Important things, like speaking to college students.

“It was interesting to see how important professional communication and behavior is, even in an artistic field that values creativity and talent so heavily,” said Diego Huston, a senior psychology major. “I loved listening to Kenny's story. I wasn't expecting to be interested at first, but Kenny is such a captivating speaker that I was quickly sucked in.”

Design major Shehreen Husain agreed: “I didn’t know what to expect coming into this guest lecture, but I left with a profound feeling of inspiration and enthusiasm. One of my favorite parts was how important it is to be purpose driven and know your ‘why.’

“As a graduating senior and music producer, I deeply resonated with Kenny’s talk: When my actions are truly in alignment with my core values, I am able to give that extra effort even when my life situation is hard. Kenny made this message relatable and inspiring. I’m grateful to have been a part of this.”

The Zoom Advantage

Henderson has always brought guest speakers to his classroom — typically corporate executives or engineering professionals — to address workplace communication and professionalism.

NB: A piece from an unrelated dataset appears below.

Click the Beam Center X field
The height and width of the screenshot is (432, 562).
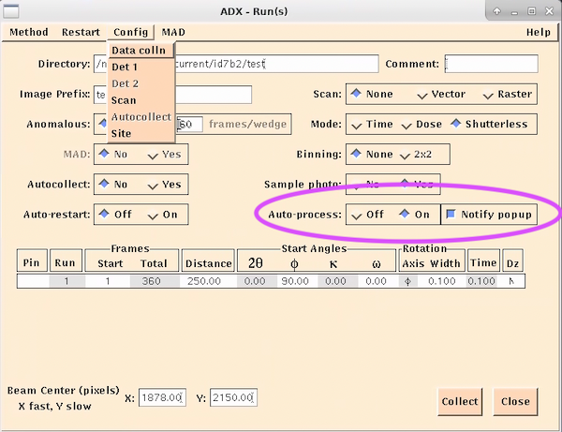[162, 398]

Teaching in the Zoom environment got him thinking more broadly this quarter.

“My Business Writing students are econ or man econ [managerial economics] majors, but they also come from STEM, English, design … it’s a great mix,” he said. “After they graduate they will be looking to work in a variety of settings. The entertainment industry is a huge sector in California, but one we don’t get much exposure to in Davis.

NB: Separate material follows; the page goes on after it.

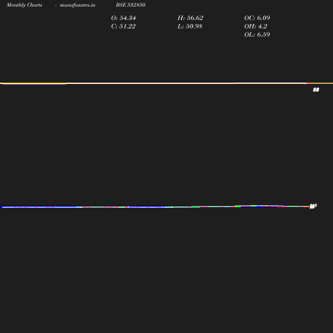The image size is (333, 333).
Task: Open the munafasutra.in link
Action: point(77,5)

“It was exciting to introduce my students to a world-class musician who is also known for his professionalism and communication skills.”

Other speakers this quarter blended entrepreneurship and business savvy with communication skills.

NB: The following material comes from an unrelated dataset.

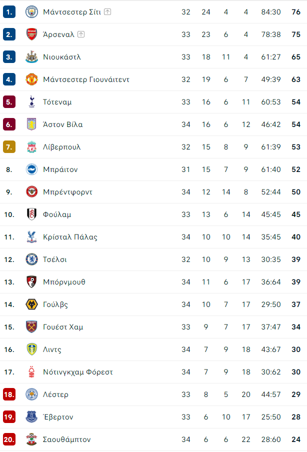Click the Liverpool club crest

point(32,147)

“I was initially dreading the switch to remote classes,” Henderson said, “but it’s created some great opportunities. We’re at a moment in history when people are looking for new ways to connect.”

While Zoom or Skype appearances have long been an option in the face-to-face classroom, having disembodied guests appear on a giant screen doesn’t give the same immediacy. “When a guest shows up to our class in a remote learning environment,” Henderson said, “we’re all in this virtual reality together.”